Introduction Traffic mortality in the United Arab Emirates (UAE) is high; 2000–2006 incidence was reported as 10.1 per 100 000 person years for 0- to 4-year-olds and 7.8 for 5- to 14-year-olds. A 2004 study found only 4% of front-seated children and 1% in the rear restrained. Current legislation does not mandate child restraints (CRs); even for adults enforcement is limited. Since traffic police should be capable of supporting and enforcing regulations protecting children, their knowledge and attitudes toward CRs were assessed.
Methods A January to February 2008 cross-sectional survey in Al A in city included visiting each police station during shift changeover using self-administered questionnaires on socio-demographic characteristics, knowledge, perceptions and attitudes about CR.
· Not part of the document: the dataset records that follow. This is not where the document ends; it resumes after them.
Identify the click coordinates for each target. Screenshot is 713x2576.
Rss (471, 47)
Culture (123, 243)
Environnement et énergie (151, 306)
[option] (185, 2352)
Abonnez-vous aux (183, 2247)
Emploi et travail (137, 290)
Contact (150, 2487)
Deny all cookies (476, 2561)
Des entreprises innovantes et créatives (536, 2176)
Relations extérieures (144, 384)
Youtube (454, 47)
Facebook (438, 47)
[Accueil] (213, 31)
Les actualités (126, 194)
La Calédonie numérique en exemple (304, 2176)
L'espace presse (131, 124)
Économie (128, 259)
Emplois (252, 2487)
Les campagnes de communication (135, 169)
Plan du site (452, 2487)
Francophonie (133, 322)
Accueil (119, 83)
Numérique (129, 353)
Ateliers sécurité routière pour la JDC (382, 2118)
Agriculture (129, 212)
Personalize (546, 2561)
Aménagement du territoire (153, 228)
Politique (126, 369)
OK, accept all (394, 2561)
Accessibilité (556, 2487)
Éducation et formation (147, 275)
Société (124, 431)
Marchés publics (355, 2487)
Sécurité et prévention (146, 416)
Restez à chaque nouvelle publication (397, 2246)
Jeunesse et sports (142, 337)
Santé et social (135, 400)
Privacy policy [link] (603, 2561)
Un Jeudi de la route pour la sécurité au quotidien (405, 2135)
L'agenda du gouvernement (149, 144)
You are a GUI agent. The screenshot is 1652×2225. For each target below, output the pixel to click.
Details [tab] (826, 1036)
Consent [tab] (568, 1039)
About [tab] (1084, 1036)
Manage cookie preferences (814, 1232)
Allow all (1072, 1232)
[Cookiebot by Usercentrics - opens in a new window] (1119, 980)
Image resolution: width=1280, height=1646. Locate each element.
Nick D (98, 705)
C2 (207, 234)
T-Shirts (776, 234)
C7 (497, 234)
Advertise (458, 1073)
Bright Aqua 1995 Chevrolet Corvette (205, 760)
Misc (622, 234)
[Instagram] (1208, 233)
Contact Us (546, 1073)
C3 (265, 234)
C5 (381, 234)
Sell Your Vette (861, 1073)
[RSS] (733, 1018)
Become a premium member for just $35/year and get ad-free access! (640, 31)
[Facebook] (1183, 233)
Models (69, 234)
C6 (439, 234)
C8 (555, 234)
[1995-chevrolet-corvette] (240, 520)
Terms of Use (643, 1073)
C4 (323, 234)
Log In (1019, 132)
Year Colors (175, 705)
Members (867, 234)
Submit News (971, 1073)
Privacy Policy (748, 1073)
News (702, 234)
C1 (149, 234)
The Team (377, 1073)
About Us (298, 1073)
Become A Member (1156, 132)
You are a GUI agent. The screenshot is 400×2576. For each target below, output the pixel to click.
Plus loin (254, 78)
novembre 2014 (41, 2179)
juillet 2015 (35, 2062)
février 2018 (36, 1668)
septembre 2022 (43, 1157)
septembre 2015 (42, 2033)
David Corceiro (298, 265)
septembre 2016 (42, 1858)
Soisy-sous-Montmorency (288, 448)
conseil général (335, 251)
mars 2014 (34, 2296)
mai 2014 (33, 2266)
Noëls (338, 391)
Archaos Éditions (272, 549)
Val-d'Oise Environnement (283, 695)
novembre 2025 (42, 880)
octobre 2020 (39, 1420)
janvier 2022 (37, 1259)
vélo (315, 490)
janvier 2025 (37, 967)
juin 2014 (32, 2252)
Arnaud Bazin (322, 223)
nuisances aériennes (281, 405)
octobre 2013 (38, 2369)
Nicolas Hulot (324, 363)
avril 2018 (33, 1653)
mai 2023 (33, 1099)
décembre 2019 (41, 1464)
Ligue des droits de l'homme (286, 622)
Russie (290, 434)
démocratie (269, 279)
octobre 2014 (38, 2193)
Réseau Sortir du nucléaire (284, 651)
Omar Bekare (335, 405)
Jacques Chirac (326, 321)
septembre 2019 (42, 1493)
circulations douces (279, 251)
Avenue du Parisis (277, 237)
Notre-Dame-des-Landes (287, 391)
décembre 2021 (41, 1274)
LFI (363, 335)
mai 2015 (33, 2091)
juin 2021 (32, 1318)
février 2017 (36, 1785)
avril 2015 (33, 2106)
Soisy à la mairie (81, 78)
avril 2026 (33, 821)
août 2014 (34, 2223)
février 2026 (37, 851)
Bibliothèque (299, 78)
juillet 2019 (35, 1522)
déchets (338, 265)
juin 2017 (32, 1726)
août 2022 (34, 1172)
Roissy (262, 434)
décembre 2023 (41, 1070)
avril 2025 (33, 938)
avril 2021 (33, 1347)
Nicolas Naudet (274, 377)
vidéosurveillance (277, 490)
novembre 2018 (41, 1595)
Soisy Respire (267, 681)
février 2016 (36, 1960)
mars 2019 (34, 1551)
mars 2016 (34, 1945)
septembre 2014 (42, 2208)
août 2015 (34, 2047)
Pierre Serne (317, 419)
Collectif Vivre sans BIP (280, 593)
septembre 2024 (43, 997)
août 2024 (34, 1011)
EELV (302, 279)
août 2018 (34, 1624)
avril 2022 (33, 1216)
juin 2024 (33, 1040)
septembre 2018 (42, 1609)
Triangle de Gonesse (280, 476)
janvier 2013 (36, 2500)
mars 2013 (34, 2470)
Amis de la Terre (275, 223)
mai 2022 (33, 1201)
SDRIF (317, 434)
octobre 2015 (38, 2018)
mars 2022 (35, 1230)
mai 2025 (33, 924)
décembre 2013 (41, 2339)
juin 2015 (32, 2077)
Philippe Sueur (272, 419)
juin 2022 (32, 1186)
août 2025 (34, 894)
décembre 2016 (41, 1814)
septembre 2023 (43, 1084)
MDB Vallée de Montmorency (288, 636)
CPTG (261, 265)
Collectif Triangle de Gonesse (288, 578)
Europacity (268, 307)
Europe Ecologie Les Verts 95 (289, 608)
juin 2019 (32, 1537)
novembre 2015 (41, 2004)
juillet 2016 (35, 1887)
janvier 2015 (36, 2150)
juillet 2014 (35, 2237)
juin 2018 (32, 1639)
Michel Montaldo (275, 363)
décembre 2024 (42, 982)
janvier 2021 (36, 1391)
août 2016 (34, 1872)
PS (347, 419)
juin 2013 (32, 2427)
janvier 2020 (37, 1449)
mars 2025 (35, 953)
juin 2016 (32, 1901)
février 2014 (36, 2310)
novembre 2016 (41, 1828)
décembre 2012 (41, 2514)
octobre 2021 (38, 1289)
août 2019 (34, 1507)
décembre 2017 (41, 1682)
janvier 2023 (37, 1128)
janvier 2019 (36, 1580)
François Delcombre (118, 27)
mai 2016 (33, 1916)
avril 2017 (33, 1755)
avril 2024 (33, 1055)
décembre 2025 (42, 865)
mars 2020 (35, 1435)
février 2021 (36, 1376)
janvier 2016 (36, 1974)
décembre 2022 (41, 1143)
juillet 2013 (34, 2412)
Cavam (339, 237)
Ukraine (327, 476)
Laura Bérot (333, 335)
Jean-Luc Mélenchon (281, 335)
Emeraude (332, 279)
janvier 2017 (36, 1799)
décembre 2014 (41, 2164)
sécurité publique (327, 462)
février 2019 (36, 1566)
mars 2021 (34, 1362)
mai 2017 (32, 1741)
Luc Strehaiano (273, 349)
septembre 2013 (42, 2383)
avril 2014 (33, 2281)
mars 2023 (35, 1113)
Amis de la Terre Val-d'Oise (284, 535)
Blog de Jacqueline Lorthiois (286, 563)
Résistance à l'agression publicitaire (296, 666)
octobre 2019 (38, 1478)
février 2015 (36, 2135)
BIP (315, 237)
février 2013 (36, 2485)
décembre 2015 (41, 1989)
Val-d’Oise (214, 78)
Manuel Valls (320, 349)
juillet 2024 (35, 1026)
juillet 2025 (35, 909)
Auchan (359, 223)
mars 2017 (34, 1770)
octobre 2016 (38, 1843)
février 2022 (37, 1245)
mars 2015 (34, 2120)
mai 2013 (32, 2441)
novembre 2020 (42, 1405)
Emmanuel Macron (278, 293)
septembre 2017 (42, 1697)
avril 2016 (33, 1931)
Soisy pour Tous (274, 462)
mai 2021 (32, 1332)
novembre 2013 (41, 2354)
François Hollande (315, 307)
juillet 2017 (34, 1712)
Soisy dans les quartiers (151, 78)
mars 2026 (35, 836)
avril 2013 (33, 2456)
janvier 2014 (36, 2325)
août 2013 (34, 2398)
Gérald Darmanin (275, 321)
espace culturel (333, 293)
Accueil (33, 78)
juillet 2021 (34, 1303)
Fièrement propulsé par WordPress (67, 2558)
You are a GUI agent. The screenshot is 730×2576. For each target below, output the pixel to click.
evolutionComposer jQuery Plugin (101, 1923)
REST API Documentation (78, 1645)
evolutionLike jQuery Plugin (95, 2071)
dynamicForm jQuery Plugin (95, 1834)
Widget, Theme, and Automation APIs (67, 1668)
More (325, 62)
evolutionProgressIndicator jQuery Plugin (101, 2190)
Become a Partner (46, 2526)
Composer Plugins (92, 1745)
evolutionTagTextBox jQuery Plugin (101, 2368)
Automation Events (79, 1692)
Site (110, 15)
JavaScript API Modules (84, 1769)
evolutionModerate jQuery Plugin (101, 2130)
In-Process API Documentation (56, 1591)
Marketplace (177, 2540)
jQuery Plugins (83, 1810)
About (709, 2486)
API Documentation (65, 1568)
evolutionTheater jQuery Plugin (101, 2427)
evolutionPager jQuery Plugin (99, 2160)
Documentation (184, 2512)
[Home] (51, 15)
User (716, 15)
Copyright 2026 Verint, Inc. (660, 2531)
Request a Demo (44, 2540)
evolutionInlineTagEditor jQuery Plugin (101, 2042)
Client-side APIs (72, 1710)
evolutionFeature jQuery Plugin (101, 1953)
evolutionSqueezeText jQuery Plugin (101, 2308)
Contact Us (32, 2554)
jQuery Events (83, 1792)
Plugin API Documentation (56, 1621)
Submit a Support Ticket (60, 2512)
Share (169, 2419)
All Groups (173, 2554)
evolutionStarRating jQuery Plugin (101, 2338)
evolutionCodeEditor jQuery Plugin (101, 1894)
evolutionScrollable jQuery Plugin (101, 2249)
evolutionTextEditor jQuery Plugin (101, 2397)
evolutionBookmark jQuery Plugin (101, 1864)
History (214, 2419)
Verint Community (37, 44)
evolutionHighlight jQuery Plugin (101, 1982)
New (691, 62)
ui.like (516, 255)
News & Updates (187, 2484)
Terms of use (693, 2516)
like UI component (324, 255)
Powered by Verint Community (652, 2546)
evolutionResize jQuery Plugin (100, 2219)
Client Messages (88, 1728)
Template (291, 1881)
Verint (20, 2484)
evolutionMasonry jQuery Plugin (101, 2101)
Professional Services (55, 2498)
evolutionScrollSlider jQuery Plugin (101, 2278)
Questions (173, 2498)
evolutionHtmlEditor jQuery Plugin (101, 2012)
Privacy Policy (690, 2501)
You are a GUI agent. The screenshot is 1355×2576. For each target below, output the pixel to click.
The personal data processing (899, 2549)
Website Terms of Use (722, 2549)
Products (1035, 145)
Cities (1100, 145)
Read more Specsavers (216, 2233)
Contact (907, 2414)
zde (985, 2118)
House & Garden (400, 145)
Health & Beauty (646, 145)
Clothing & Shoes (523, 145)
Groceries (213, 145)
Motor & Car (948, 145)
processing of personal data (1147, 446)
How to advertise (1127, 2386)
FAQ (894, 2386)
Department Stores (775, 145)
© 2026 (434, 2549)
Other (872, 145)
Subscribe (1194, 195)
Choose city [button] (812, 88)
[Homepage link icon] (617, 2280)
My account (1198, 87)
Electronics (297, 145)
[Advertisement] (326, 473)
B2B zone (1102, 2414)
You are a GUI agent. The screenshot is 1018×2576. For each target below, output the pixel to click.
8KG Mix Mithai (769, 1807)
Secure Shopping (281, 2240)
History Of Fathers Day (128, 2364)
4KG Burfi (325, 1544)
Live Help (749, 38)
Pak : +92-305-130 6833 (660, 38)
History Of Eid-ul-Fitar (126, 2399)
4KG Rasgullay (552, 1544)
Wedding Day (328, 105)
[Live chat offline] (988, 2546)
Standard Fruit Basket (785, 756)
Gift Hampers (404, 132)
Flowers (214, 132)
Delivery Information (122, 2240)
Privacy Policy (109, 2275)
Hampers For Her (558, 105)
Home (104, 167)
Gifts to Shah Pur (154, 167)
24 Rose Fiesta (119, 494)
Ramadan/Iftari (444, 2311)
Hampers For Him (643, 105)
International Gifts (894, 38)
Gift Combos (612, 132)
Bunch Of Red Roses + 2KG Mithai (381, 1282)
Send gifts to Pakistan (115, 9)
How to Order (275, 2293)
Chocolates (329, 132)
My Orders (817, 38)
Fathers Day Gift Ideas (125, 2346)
Results The final sample included 260 traffic police (response 70%), 56% UAE citizens and 62% aged 25–34 years. For children <12-years-old, 94% felt rear seating was safest, although 3% chose the drivers lap. Misconceptions were greater respecting age-appropriate CRs, with 50% choosing booster seats as safest for infants, 48% rear-facing seats for 1- to 4-year-olds, and 50% rear-facing seats for 4- to 8-year-olds. CRs were felt necessary for front occupants among 86% and rear 87%. Traditional views on causality of crashes were prevalent; 93% cited destiny as a factor, 17% evil eye and 15% jinns.
Conclusion Despite generally positive attitudes towards CRs, knowledge on age-appropriate types was limited and traditional views on causality prevalent. Education of police should include preventability of child injury and age-appropriate CRs.